▸ SUPPLIED RECORDS:
▽

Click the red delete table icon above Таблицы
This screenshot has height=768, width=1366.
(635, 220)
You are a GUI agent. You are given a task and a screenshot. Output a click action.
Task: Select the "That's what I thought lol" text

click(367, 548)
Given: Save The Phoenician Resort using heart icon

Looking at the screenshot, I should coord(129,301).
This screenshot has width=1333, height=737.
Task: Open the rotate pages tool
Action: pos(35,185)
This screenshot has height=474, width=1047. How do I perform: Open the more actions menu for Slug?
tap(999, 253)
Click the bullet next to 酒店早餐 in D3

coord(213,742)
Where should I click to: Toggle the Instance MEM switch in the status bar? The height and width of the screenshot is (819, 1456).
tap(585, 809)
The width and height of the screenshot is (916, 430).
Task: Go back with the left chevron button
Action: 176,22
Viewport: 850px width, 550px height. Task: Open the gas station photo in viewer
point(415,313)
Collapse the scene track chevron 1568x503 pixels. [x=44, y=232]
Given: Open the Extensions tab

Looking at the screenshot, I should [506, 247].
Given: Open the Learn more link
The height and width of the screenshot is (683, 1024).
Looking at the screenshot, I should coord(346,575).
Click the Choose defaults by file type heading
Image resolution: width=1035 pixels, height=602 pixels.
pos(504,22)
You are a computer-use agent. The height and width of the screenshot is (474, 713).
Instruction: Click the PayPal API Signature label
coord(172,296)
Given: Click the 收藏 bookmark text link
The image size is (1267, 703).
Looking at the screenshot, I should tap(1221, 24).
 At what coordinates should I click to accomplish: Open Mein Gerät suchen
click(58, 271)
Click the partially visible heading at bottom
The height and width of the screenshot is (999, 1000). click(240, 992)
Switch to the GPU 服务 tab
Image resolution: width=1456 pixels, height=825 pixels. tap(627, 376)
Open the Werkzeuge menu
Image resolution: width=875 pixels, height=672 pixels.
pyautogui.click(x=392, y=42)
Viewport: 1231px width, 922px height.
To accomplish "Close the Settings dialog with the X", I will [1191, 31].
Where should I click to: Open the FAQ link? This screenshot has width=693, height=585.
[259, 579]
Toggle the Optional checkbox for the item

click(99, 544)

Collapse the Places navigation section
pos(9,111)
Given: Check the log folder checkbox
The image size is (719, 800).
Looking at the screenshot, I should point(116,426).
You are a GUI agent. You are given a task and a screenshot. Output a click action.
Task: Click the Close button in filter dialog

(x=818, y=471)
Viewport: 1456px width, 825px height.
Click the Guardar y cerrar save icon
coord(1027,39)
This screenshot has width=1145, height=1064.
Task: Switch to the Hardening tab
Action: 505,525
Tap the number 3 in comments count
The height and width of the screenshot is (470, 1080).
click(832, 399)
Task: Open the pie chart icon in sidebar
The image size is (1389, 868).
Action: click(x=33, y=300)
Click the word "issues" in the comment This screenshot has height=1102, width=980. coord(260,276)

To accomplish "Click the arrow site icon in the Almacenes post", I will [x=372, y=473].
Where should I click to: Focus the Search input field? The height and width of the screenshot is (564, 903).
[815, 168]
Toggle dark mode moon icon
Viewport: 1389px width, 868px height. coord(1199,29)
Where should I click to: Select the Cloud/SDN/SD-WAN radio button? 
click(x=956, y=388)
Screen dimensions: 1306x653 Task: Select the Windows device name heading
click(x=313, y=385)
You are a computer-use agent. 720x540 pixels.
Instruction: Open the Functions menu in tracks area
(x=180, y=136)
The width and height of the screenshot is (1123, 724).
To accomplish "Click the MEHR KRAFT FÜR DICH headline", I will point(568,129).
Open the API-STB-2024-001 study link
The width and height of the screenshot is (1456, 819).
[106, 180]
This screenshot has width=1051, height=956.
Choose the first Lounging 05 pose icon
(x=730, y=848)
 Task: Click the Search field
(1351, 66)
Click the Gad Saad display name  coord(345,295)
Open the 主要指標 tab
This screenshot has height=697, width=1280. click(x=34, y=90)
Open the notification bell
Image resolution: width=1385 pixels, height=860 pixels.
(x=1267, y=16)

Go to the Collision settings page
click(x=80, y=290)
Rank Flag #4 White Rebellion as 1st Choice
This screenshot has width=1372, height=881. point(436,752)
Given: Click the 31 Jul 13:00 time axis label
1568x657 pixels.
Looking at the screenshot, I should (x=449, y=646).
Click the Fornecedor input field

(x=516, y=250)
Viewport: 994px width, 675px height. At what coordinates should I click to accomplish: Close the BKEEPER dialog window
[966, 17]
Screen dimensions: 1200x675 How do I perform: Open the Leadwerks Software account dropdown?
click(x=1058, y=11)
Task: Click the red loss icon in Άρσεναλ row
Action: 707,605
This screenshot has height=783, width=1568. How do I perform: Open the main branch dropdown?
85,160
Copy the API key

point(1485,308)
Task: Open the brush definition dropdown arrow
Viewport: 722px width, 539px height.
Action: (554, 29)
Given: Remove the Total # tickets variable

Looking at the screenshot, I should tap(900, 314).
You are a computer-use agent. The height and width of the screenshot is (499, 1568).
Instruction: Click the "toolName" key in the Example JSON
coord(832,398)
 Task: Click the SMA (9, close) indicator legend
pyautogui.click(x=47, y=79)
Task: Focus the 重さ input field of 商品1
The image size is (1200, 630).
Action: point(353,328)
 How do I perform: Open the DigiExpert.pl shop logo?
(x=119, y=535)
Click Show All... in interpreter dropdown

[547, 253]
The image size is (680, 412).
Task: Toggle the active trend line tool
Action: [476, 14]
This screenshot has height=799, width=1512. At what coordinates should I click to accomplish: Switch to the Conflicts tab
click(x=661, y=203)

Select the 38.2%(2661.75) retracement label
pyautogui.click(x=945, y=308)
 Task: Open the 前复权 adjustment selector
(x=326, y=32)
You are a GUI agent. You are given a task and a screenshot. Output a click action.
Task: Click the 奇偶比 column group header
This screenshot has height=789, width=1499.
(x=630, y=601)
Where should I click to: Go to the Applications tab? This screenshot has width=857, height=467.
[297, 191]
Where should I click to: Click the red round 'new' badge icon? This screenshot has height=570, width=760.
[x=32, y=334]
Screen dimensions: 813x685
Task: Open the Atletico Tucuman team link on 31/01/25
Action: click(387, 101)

△

▸ WRITTEN REQUEST: Rename "filter dialog" to "search dialog" in the rows starting at the line containing "is (474, 713)." and ending at the line containing "(x=818, y=471)", and give back only those lines with everything else unchanged.

▸ EXERCISE RESULT:
You are a computer-use agent. The height and width of the screenshot is (474, 713).
Instruction: Click the PayPal API Signature label
coord(172,296)
Given: Click the 收藏 bookmark text link
The image size is (1267, 703).
Looking at the screenshot, I should tap(1221, 24).
 At what coordinates should I click to accomplish: Open Mein Gerät suchen
click(58, 271)
Click the partially visible heading at bottom
The height and width of the screenshot is (999, 1000). click(240, 992)
Switch to the GPU 服务 tab
Image resolution: width=1456 pixels, height=825 pixels. tap(627, 376)
Open the Werkzeuge menu
Image resolution: width=875 pixels, height=672 pixels.
pyautogui.click(x=392, y=42)
Viewport: 1231px width, 922px height.
To accomplish "Close the Settings dialog with the X", I will [1191, 31].
Where should I click to: Open the FAQ link? This screenshot has width=693, height=585.
[259, 579]
Toggle the Optional checkbox for the item

click(99, 544)

Collapse the Places navigation section
pos(9,111)
Given: Check the log folder checkbox
The image size is (719, 800).
Looking at the screenshot, I should point(116,426).
You are a GUI agent. You are given a task and a screenshot. Output a click action.
Task: Click the Close button in search dialog

(x=818, y=471)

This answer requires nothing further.